■ Exercise ■
Say only the number of lines in the entries below that contain "agent".

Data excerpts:
***

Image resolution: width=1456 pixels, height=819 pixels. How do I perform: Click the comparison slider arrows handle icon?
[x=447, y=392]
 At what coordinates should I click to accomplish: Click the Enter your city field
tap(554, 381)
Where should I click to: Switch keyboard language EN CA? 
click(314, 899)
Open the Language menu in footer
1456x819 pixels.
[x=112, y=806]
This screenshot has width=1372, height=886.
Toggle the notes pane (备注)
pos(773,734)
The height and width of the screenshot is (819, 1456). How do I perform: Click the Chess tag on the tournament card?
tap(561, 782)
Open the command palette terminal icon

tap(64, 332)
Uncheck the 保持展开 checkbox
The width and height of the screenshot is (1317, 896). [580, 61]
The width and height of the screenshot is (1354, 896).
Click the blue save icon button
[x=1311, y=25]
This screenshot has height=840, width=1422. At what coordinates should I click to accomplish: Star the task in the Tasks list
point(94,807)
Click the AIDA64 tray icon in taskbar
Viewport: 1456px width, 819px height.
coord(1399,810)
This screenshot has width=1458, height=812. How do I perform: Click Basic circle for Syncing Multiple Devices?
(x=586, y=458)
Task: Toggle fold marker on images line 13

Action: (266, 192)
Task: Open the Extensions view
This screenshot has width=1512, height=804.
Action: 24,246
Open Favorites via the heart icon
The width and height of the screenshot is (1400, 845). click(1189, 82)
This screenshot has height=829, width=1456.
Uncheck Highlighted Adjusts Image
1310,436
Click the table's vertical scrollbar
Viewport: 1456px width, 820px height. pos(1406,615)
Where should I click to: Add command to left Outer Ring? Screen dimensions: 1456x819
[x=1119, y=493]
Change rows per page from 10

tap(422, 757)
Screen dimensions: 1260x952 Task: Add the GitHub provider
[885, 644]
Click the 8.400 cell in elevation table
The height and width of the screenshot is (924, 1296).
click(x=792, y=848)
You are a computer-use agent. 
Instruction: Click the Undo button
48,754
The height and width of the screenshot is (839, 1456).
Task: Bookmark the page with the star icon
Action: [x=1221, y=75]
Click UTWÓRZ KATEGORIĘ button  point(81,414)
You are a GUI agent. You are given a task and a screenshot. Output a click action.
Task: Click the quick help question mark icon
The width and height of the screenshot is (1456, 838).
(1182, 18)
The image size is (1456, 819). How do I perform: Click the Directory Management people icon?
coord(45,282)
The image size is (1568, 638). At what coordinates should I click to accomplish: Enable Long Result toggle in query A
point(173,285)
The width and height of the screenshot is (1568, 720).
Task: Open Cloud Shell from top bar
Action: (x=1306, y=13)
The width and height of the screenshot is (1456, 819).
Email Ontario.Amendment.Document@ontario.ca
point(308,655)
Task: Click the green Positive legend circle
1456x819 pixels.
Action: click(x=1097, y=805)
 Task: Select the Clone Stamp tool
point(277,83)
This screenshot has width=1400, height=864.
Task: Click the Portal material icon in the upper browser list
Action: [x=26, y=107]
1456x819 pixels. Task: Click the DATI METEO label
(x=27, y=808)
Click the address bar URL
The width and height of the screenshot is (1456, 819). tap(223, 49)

***

■ Task output ■
2